Grünwald, M., Lazzaretti, D., & Bono, F. (2013). Structural basis for the nuclear export activity of Importin13. EMBO Journal, 32(6), 899-913. doi:10.1038/emboj.2013.29.

引用: https://hdl.handle.net/21.11116/0000-000A-AE84-D

要旨

Importin13 (Imp13) is a bidirectional karyopherin that can mediate both import and export of cargoes. Imp13 recognizes several import cargoes, which include the exon junction complex components Mago-Y14 and the E2 SUMO-conjugating enzyme Ubc9, and one known export cargo, the translation initiation factor 1A (eIF1A).
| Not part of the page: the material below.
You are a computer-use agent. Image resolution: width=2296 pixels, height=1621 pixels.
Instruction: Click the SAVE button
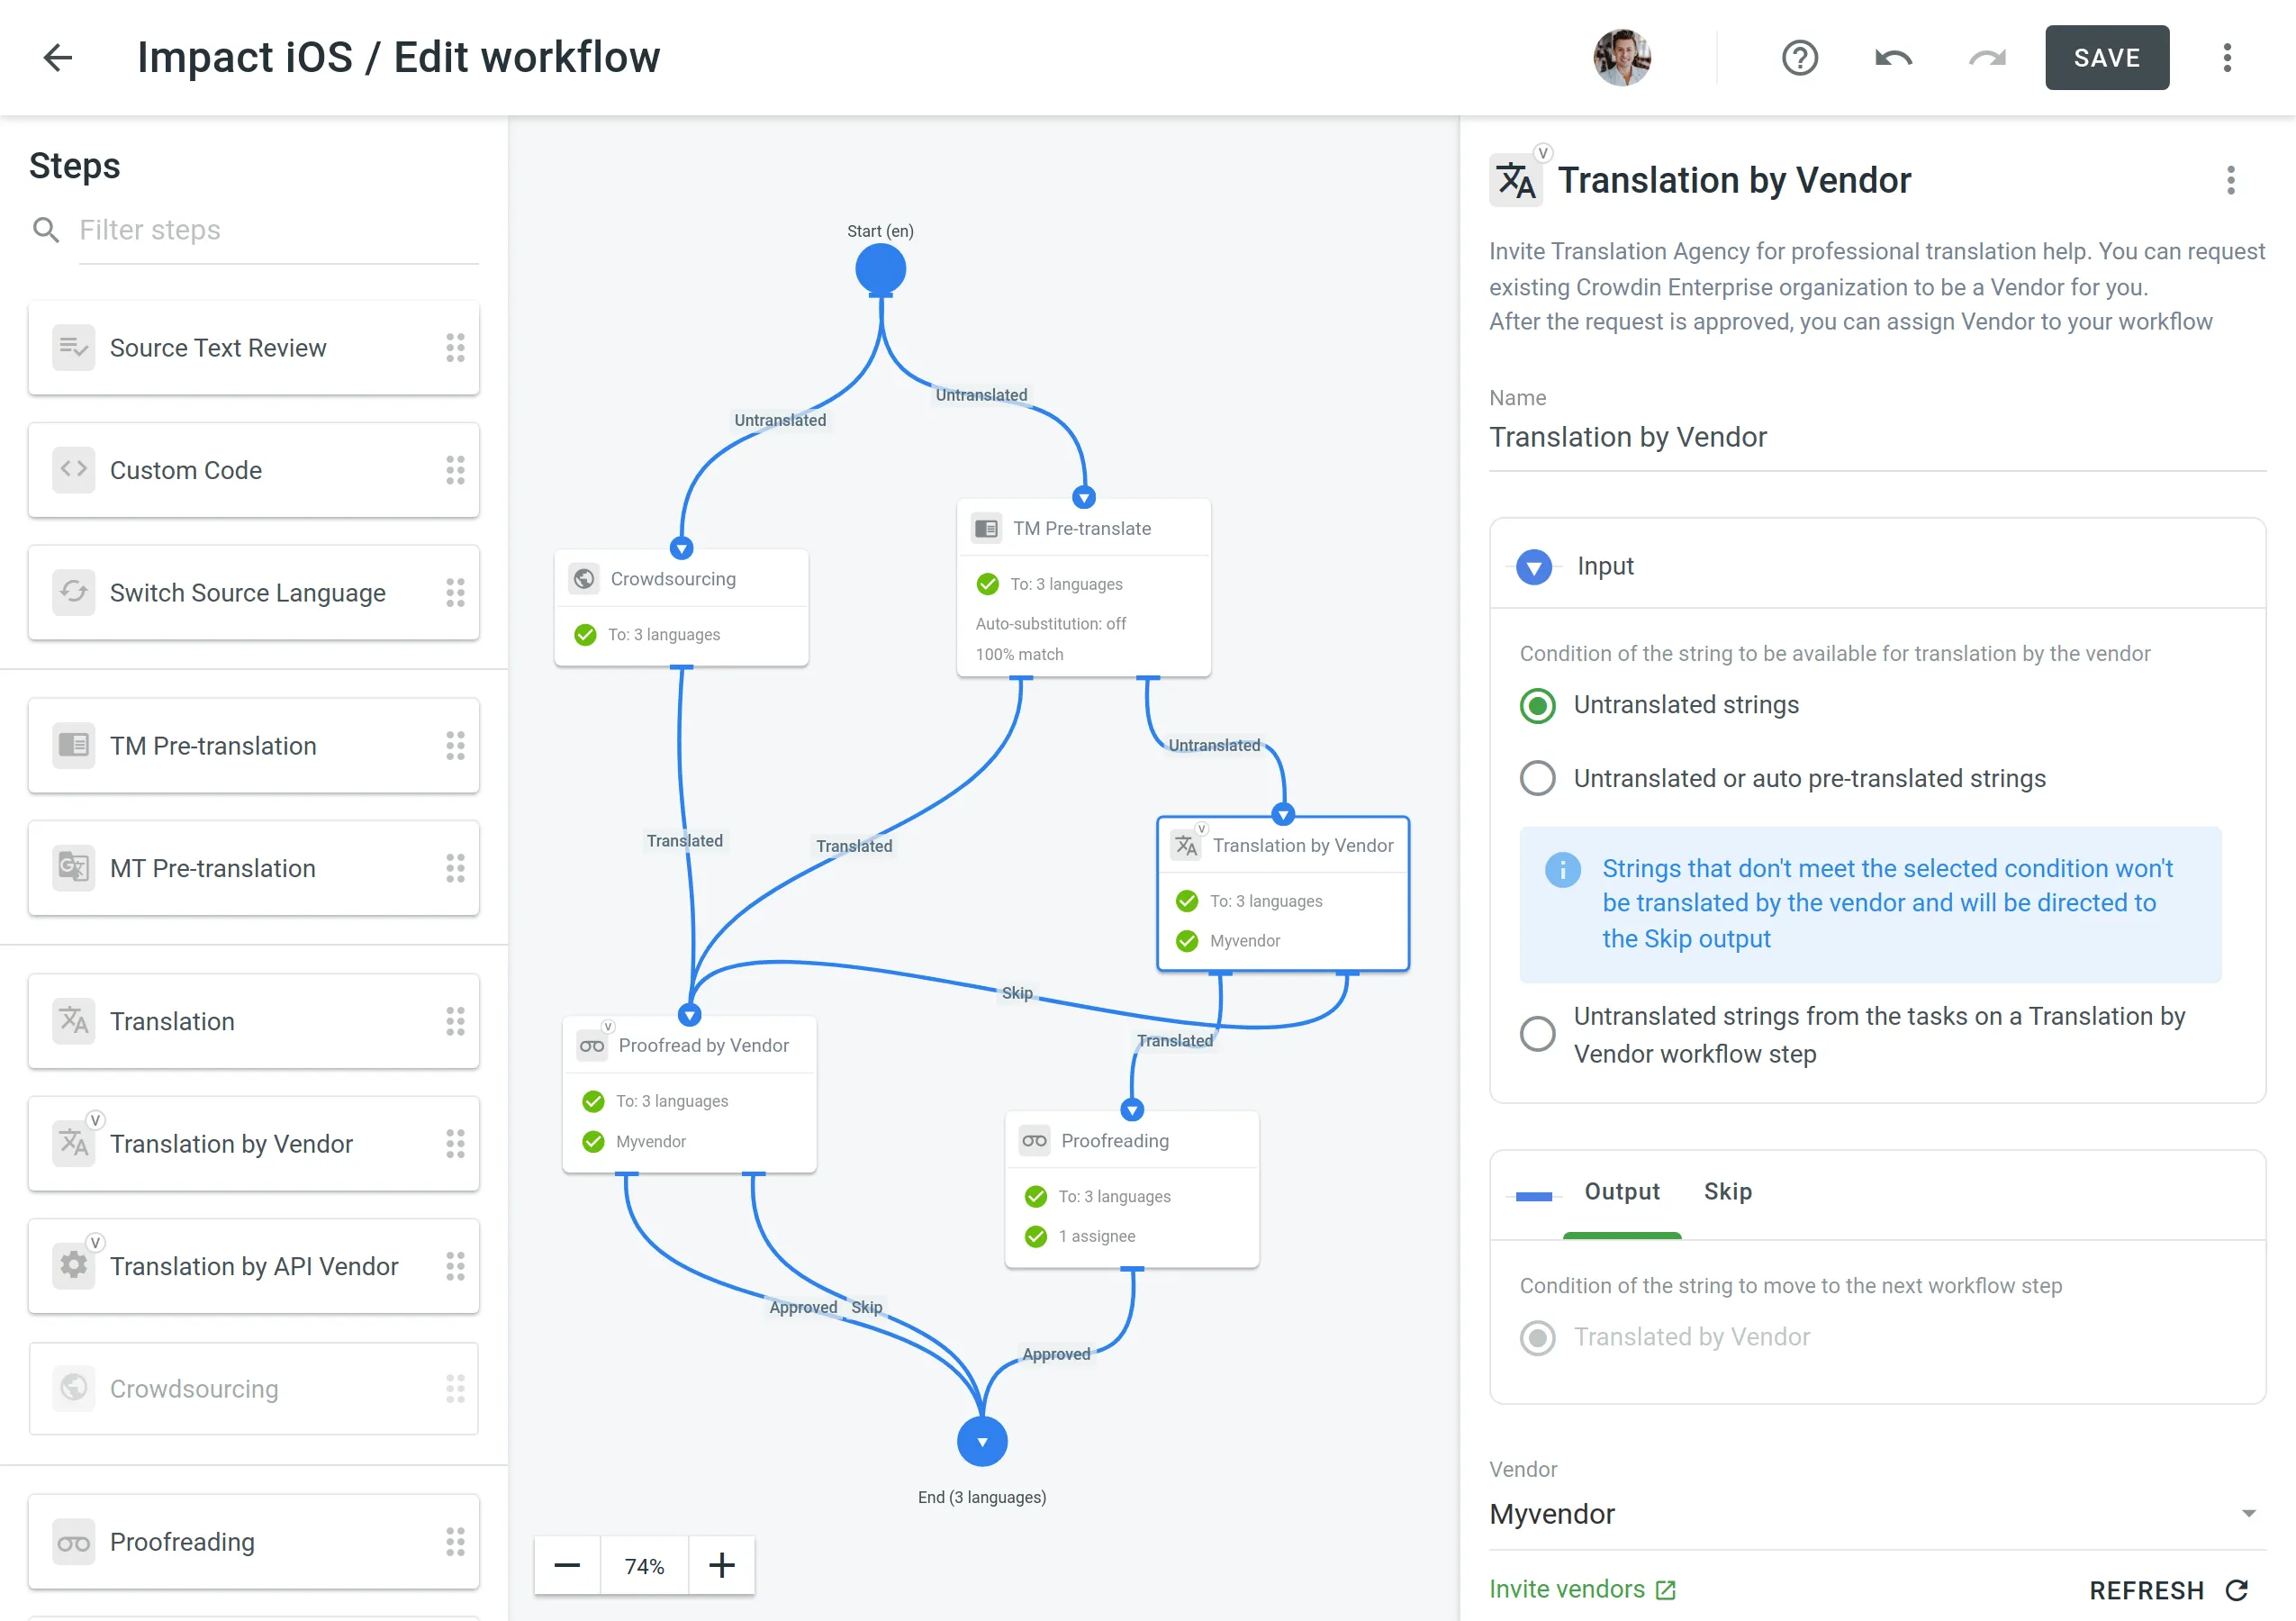click(2105, 56)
To understand how Imp13 can perform double duty, we determined the 3.6-Å crystal structure of Imp13 in complex with RanGTP and with eIF1A. eIF1A binds at the inner surface of the Imp13 C-terminal arch adjacent and concomitantly to RanGTP illustrating how eIF1A can be exported by Imp13. Moreover, the 3.0-Å structure of Imp13 in its unbound state reveals the existence of an open conformation in the cytoplasm that explains export cargo release and completes the export branch of the Imp13 pathway. Finally, we demonstrate that Imp13 is able to bind and export eIF1A in vivo and that its function is essential.